Algorithms reference¶
The experiment wizard and Agents page only show algorithms that fit your project. Classic RL projects get gym-style trainers; advanced projects also depend on dataset type. The tables below match those pickers, not every algorithm paper ever published.
Classic RL (gym environments)¶
Single-agent¶
Name |
Notes |
|---|---|
DQN |
Value-based, replay buffer |
Rainbow DQN |
DQN extensions |
PPO |
On-policy policy gradient |
Recurrent PPO |
Recurrent policy |
DDPG |
Continuous control actor-critic |
TD3 |
Twin critics |
Multi-agent¶
Name |
Notes |
|---|---|
MADDPG |
Multi-agent DDPG |
MATD3 |
Multi-agent TD3 |
IPPO |
Independent PPO per agent |
Deploy these from the Classic RL Agents tab. Manual HTTP snippets use get_action. See Inference contract.
LLM and reasoning (dataset / advanced)¶
Name |
Typical dataset / environment |
|---|---|
GRPO |
Reasoning |
GSPO |
Reasoning |
CISPO |
Reasoning |
DPO |
Preference (with SFT as an alternative on the same dataset type) |
SFT |
SFT, or preference datasets when offered alongside DPO |
TurnPPO |
Language gym (simulation) |
TokenPPO |
Language gym |
TurnREINFORCE |
Language gym |
TokenREINFORCE |
Language gym |
GSPO and CISPO share the same training form family as GRPO. TokenPPO and TokenREINFORCE pair with TurnPPO and TurnREINFORCE run configurations.

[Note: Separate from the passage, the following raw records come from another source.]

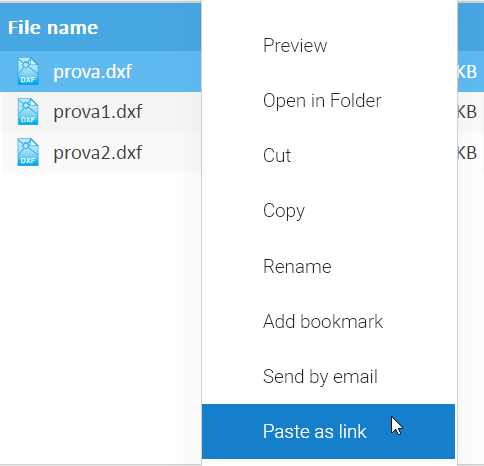Click the DXF icon of prova.dxf
484x466 pixels.
coord(28,71)
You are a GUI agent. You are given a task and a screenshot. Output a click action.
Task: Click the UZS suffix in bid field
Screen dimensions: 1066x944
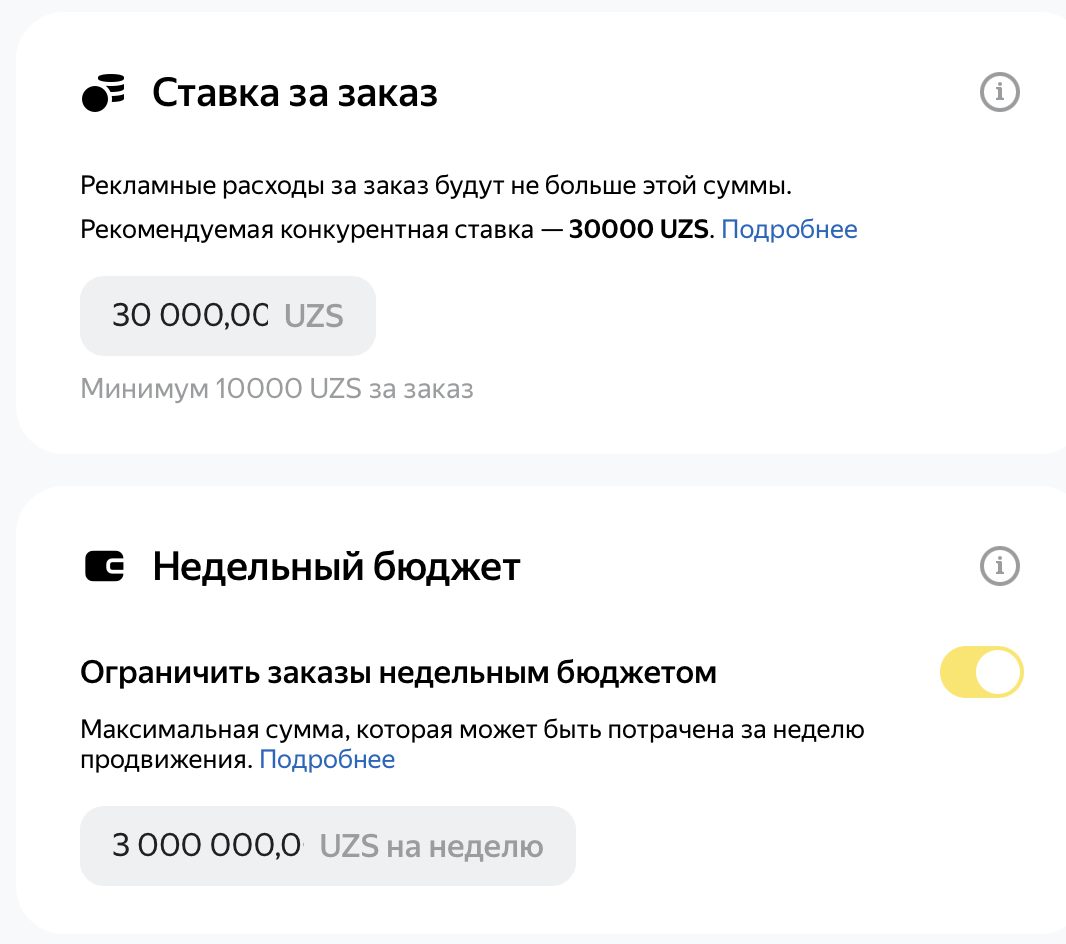(313, 316)
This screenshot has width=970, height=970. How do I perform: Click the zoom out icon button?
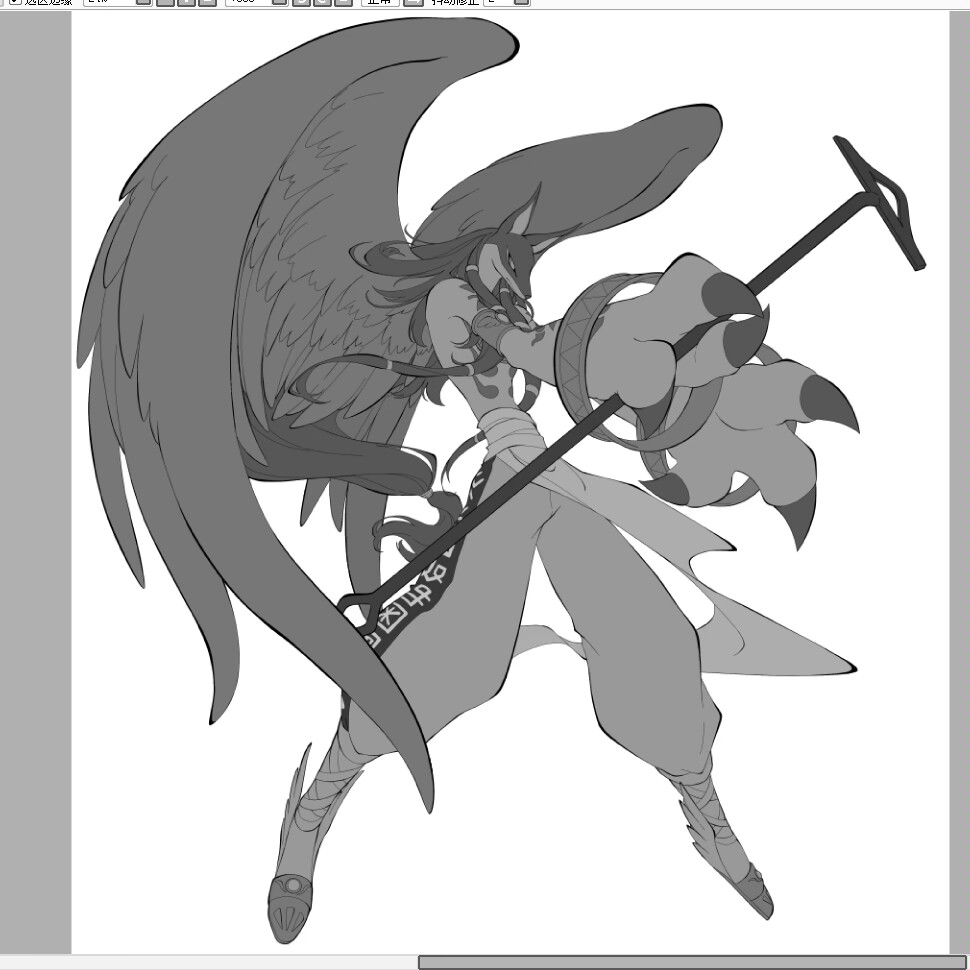click(165, 1)
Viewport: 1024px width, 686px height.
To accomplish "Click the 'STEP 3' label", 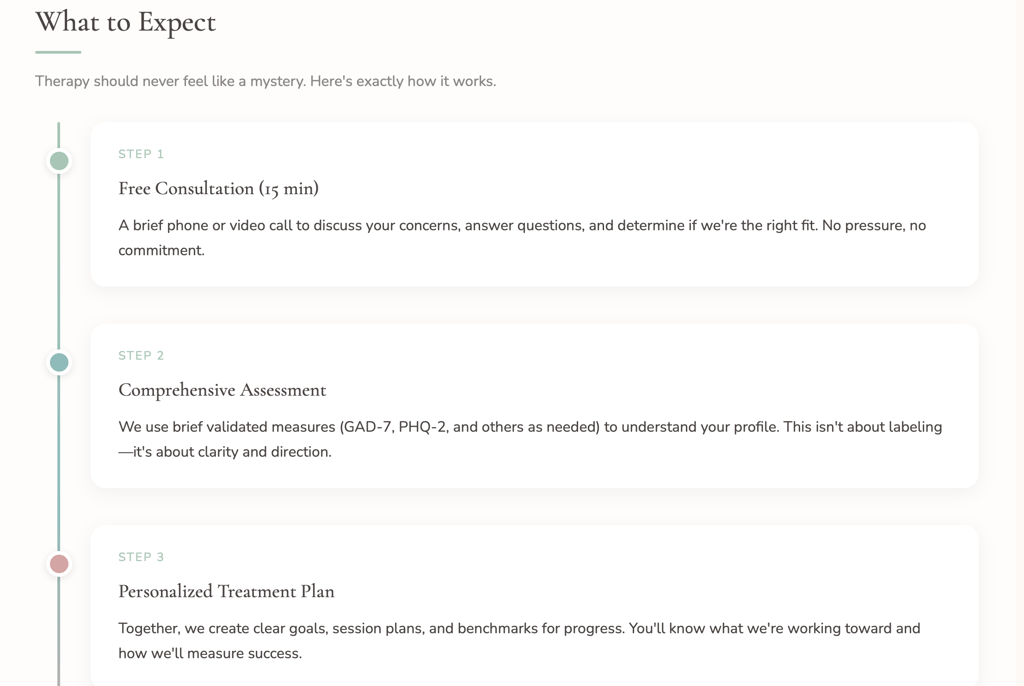I will [x=141, y=557].
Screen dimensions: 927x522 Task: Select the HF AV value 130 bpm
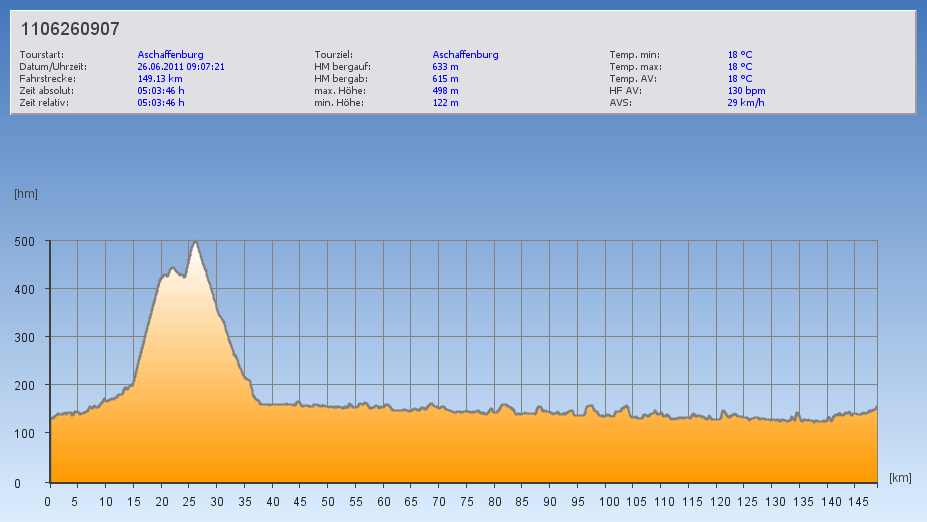(x=746, y=91)
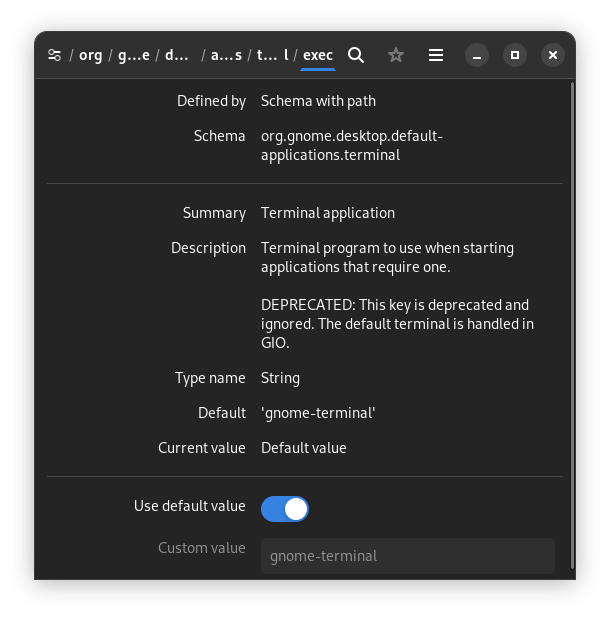Jump to 'd...' folder in path bar
Image resolution: width=610 pixels, height=617 pixels.
177,55
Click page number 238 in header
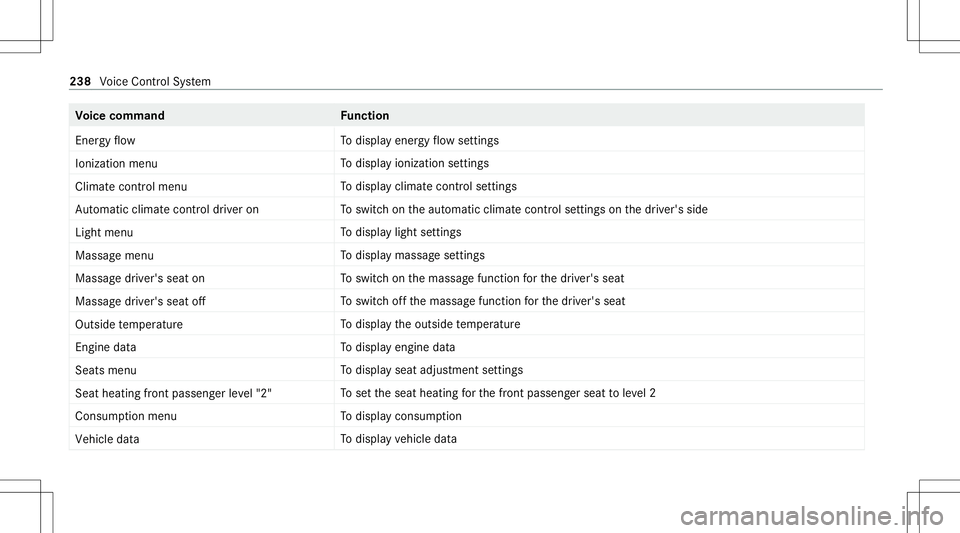Image resolution: width=960 pixels, height=533 pixels. click(80, 81)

Deploy from Advanced Training. Snippets and the chat playground use generate.
Supervised and LatentPPO¶
Name |
Use |
|---|---|
Supervised |
Tabular / non-tabular supervised tasks |
LatentPPO |
Latent module between pretrained blocks; pipeline decoder chaining |
SFT |
Supervised fine-tuning on prompt–target pairs (listed here for training context; deploys as LLM with generate) |
Deploy Supervised and LatentPPO from Advanced Training. Connect enables live inference; Manual HTTP snippets use predict for both. SFT trains like other LLM algorithms and deploys with generate. See Supervised training.